There’s an old story about a young girl who comes to Hollywood seeking fame and fortune. She goes to a splashy movie premiere and manages to corner one of the stars of the film.
“Do you have any advice for someone starting out in the business?” she asks the world-famous actress.
“Yes,” was the reply. “You’ve heard of the ‘casting couch,’ right? I’m not telling you what to do, but if you go down that path, for heaven’s sake don’t waste your time with a writer.”
When the company that produced the recent hit movie Everest issued a press release touting the film’s opening, they followed the usual protocol.
They synopsised the film’s story in as succinct a way as possible. They mentioned the true events that the film is based on. They sketched out the basics of the picture: that it depicts the struggle of two expeditions to reach the summit, and that it’s a challenging and dangerous climb. The PR folks even went so far as to remind the readers of the press release that Mount Everest is the “world’s tallest mountain”, something everyone should know, of course, but probably a good idea to reiterate considering that the targets of the press release, entertainment journalists, aren’t terribly informed about non-Hollywood, non-celebrity-related facts.

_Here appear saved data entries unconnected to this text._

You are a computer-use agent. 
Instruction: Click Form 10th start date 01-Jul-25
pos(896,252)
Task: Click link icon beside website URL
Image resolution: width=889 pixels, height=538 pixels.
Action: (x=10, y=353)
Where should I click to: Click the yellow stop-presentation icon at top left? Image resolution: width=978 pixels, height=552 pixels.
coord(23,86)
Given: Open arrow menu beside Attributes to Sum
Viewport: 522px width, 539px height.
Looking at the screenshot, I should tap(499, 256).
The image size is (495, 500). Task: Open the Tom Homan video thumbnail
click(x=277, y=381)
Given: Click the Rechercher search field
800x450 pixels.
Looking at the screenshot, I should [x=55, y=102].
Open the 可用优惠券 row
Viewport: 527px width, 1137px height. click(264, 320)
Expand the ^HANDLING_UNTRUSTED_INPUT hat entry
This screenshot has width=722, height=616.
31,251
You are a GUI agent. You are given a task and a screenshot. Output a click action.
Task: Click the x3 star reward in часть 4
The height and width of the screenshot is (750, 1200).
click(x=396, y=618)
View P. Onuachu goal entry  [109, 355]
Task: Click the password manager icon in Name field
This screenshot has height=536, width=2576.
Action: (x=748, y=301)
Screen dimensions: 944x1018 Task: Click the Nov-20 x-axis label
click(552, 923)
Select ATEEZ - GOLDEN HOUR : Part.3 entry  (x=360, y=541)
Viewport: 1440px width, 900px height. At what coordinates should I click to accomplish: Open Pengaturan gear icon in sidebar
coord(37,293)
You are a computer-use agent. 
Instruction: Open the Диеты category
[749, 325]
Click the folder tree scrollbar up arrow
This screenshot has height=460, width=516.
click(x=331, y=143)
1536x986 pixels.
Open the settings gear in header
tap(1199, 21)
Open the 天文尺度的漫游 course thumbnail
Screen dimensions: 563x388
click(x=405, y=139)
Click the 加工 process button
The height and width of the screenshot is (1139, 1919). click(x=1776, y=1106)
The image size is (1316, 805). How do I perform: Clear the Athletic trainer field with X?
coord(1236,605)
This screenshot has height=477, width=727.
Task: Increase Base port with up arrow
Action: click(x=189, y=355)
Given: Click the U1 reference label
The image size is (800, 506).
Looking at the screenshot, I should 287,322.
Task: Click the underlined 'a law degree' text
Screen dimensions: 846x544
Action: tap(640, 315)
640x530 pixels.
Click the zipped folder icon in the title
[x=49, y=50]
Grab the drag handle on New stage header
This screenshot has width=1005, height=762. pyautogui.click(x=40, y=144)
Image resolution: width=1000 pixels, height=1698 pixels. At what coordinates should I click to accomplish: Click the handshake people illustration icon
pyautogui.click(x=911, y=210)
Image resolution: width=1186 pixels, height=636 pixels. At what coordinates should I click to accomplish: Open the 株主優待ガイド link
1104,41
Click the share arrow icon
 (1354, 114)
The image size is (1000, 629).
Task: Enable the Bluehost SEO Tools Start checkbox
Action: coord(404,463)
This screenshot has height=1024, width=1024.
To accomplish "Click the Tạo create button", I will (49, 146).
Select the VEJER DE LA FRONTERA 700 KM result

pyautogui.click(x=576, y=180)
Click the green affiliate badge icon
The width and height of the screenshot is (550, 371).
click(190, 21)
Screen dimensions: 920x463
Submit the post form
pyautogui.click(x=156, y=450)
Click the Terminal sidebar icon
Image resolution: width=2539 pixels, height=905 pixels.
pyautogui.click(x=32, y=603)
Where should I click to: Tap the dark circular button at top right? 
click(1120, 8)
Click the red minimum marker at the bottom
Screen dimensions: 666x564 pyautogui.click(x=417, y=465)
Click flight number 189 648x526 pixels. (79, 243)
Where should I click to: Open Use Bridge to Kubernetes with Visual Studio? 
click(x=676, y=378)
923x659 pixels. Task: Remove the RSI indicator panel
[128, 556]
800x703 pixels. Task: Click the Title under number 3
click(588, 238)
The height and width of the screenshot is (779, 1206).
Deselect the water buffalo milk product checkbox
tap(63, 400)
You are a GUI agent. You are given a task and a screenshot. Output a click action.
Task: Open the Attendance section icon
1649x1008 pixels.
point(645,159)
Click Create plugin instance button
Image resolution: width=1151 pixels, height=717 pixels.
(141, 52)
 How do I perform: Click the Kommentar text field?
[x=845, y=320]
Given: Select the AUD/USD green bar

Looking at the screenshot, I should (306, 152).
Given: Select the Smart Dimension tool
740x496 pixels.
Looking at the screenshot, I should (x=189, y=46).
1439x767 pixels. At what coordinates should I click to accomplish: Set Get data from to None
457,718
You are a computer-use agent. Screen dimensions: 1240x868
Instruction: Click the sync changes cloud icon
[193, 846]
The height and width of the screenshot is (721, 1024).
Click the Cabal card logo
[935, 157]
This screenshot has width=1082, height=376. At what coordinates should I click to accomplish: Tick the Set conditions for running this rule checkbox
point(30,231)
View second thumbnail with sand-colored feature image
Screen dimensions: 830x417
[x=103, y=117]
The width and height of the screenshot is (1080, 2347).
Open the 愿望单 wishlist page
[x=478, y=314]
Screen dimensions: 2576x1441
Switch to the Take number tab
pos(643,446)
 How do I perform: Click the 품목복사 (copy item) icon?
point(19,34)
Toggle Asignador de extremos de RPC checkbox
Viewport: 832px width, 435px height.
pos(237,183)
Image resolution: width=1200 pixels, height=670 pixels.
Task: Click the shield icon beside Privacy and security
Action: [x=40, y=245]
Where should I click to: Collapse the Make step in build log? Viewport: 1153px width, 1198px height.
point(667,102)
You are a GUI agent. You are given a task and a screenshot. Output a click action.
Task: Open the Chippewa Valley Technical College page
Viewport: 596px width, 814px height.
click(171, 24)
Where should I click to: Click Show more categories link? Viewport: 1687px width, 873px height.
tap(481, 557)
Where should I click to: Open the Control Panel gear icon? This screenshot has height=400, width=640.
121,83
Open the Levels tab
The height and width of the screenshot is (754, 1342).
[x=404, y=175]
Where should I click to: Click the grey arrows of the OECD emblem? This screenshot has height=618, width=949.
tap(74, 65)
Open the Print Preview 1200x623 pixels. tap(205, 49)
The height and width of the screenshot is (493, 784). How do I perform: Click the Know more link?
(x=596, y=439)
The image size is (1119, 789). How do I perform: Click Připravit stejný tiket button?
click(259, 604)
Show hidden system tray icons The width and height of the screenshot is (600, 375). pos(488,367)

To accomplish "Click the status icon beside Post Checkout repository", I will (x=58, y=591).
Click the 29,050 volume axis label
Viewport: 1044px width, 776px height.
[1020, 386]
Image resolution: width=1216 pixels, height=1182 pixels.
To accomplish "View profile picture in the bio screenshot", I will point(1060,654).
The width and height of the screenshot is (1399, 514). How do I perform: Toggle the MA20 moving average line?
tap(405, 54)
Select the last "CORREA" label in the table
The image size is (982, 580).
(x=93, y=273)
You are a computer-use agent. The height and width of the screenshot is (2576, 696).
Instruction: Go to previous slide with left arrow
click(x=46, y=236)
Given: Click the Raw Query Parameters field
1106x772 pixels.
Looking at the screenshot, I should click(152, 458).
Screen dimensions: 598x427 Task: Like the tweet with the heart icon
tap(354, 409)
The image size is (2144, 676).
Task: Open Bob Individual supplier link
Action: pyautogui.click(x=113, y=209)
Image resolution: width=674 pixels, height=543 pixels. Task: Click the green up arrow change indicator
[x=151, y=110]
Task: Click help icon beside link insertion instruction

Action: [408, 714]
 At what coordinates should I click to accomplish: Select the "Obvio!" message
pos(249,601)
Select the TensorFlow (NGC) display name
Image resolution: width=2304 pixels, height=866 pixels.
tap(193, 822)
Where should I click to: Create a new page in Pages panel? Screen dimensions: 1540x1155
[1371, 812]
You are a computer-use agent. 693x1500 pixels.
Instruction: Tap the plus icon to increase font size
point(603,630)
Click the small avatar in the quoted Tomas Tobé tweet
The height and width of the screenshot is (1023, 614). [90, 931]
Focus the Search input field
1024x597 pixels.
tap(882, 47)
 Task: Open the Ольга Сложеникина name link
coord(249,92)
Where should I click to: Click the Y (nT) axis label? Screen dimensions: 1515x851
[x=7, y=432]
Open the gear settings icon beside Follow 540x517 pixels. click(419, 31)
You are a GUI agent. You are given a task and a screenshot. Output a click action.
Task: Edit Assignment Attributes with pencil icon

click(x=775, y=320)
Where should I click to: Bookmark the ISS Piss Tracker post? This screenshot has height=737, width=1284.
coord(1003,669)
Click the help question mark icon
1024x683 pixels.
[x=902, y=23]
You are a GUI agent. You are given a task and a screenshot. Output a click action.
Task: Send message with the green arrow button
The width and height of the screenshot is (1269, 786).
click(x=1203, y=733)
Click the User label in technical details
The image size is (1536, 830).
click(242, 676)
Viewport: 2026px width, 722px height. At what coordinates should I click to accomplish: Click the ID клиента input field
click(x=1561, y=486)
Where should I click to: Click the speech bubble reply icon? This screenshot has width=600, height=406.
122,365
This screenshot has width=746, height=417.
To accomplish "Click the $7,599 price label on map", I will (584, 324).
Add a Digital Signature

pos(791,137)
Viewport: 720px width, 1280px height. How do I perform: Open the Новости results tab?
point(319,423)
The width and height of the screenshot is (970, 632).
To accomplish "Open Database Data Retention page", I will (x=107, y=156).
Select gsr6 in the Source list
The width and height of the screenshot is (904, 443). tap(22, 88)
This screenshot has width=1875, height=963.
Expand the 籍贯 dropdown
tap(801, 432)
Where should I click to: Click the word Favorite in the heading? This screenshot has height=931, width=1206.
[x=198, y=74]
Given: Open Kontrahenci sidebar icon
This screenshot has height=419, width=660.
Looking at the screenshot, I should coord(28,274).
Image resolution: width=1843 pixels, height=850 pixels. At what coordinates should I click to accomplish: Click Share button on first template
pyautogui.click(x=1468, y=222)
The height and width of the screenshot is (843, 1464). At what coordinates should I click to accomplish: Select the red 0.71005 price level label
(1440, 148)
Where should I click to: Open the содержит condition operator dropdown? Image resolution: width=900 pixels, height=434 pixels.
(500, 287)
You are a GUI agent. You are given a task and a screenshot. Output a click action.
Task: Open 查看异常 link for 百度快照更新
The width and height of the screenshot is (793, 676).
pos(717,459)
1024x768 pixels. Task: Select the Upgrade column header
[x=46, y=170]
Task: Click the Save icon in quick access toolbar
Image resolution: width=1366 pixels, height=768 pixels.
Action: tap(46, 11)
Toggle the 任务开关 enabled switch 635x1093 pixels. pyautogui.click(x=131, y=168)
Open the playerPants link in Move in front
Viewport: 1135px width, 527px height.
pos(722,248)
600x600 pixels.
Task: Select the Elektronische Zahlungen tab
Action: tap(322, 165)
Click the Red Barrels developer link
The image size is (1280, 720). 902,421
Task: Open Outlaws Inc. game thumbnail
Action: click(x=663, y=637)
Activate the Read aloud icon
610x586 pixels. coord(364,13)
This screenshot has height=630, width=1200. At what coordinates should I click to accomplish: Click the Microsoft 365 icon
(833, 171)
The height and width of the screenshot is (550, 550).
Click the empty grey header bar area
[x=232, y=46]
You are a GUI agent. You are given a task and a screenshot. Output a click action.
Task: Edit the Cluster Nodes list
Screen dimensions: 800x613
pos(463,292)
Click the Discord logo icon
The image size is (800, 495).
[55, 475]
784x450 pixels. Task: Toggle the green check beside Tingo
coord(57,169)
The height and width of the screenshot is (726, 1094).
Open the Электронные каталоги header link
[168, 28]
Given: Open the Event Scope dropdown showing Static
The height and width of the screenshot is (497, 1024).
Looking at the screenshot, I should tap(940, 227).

The press release mentions the director and the producers and the stars. It identifies the editor and the production designer and the person responsible for the hair and make-up.
What it omits is any mention of the writer. It’s as if the making of the film Everest required a full battery of personnel – as many, perhaps, as were necessary to make it to the actual summit – but did not require, at any point, someone to write down the dialogue and keep the story moving along.
Scripts, for most of the people involved in the movie and television industry, just magically write themselves, somewhere between the director’s calling out “Action!” and the filming of the final scene. The long-standing rumour about one of the most successful action movie franchises ever – oh, all right, I’ll name the pictures: I’m talking about the Bourne series of films – is that the filming process is a chaotic mess, with so much dialogue being improvised on the set that when the film is finally compiled and edited down to a “first cut”, the plot makes no sense whatsoever.
What happens then, in situations of this kind, is that they bring in a master editor – someone who, essentially, rewrites the film based on the footage available. The actors are reassembled months later for something called “wild lines” and “looping,” where new clarifying dialogue is carefully dubbed into the movie in as unobtrusive a way as possible. Sometimes this happens because the script was murky – in the blockbuster film The Sixth Sense, certain lines were “looped” in later to clarify which characters were dead, which were alive, and which were dead but didn’t know it.
But in general, by the time a picture is in production, the script has been polished and refined several times. There really shouldn’t be much need for radical post-production surgery. Unless, of course, there’s a lot of improvisation on the set.
This has happened in more situations than you’d imagine, when you consider how expensive it is to make a motion picture.
But for those of us who are working writers in Hollywood, there always seems to be a more obvious solution: how about they just shoot the script as written?
Actors, though – especially the famous ones – like to “feel” their way through a scene when they get on the set.
Improvisation skills are now a basic part of any actor’s training. Comedy theatre groups like Los Angeles’s famous “Groundlings” – where some of the biggest comedy stars in the movies emerged, people like Will Ferrell, Melissa McCarthy, Kristen Wiig – and New York-based “Upright Citizens Brigade” – which introduced Tina Fey and Amy Poehler to the world – are hunting grounds for studio casting directors, searching for the next big star. And that can mean only one thing: at some point in the future, most of the actors appearing in films or on television will be convinced that whatever it is that they improvise on the spot is better than whatever the writer set down in ink.
The trouble with improvising a scene is that as you’re making up your own dialogue, whoever else is in the scene with you is doing the same thing, resulting in two actors who seem to be acting in different films at the same time.
The rule of improvisation – and I’m told by some reliable actors that there actually are rules to this kind of thing – is that you’re not allowed to directly contradict your scene partner and you’re required to “go along” with whatever direction the scene seems to be taking.
In other words, the rules of improvisation require the actors to treat each other with exquisite sensitivity while they treat the writer like studio press releases and ambitious actresses do: they ignore him.